▸ Task
Please answer from the Bitcoin article: why are completely non-reversible transactions not possible under the trust-based model?

▸ Provided text
** begin **
How Will Bitcoin Move?

Part 1 – Introduction, Literature Review and Data Description 

This first part of this article consists of introductory information about Bitcoin, literature review, data descriptions and potential models to determine what we predict about Bitcoin’s volatility (such as GARCH modeling for example) and value based on past data. Further parts will mainly be data analysis of the cryptocurrency, and thus predictions of future prices, returns or volatility. The creators of Bitcoin set up the digital currency in an effort to eliminate the need for trusted third parties to complete digital financial transactions. We here represent the ideas of Satoshi Nakamoto, the pseudonymous identity of the person/s behind Bitcoin, as presented in their white paper.

Trading online, Nakamoto asserts, has come to rely almost exclusively on financial institutions serving as trusted third parties to process electronic payments. While the system works well enough for most transactions, it still suffers from the inherent weaknesses of the trust-based model. Completely non-reversible transactions are not possible since financial institutions cannot avoid mediating disputes. The cost of mediation increases transaction costs, limiting the minimum practical transaction size and cutting off the possibility for small casual transactions, and thus there is a broader cost in the loss of ability to make non-reversible payments for non-reversible services. With the possibility of reversal, the need for trust spreads. Merchants must be wary of their customers, hassling them for more information than they would otherwise need. A certain percentage of fraud is accepted as unavoidable. These costs and payment uncertainties are avoided in person through the use of physical currency, but no mechanism yet exists, asserted Nakamoto in 2008, to make payments over a communications channel without a trusted party. What cryptocurrencies require is an electronic payment system based on cryptographic proof instead of trust, allowing any two willing parties to transact directly with each other without the need for a trusted third party. Transactions that are computationally impractical to reverse would protect sellers from fraud, and routine escrow mechanisms could easily be implemented to protect buyers (Nakamoto 2008).
** end **
▸ Given information
** begin **
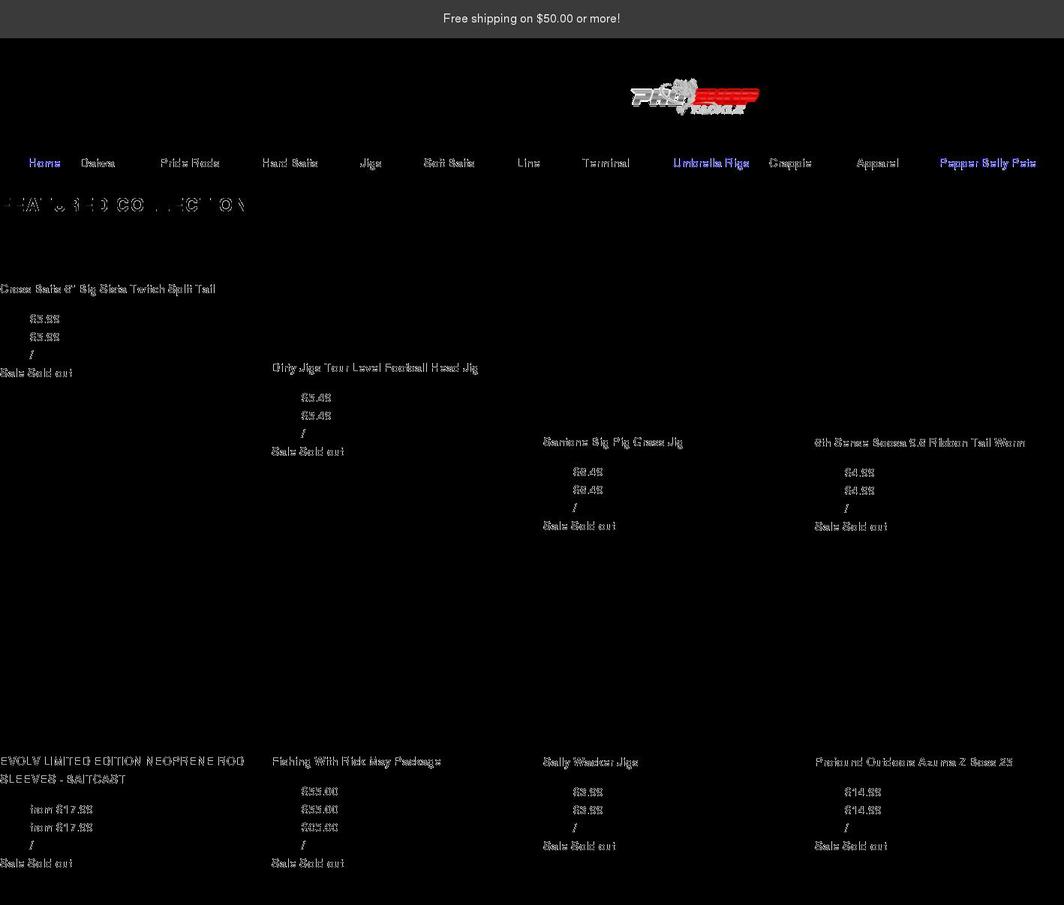Open the Jigs category dropdown
The width and height of the screenshot is (1064, 905).
click(x=371, y=163)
** end **
▸ Answer below
Financial institutions cannot avoid mediating disputes.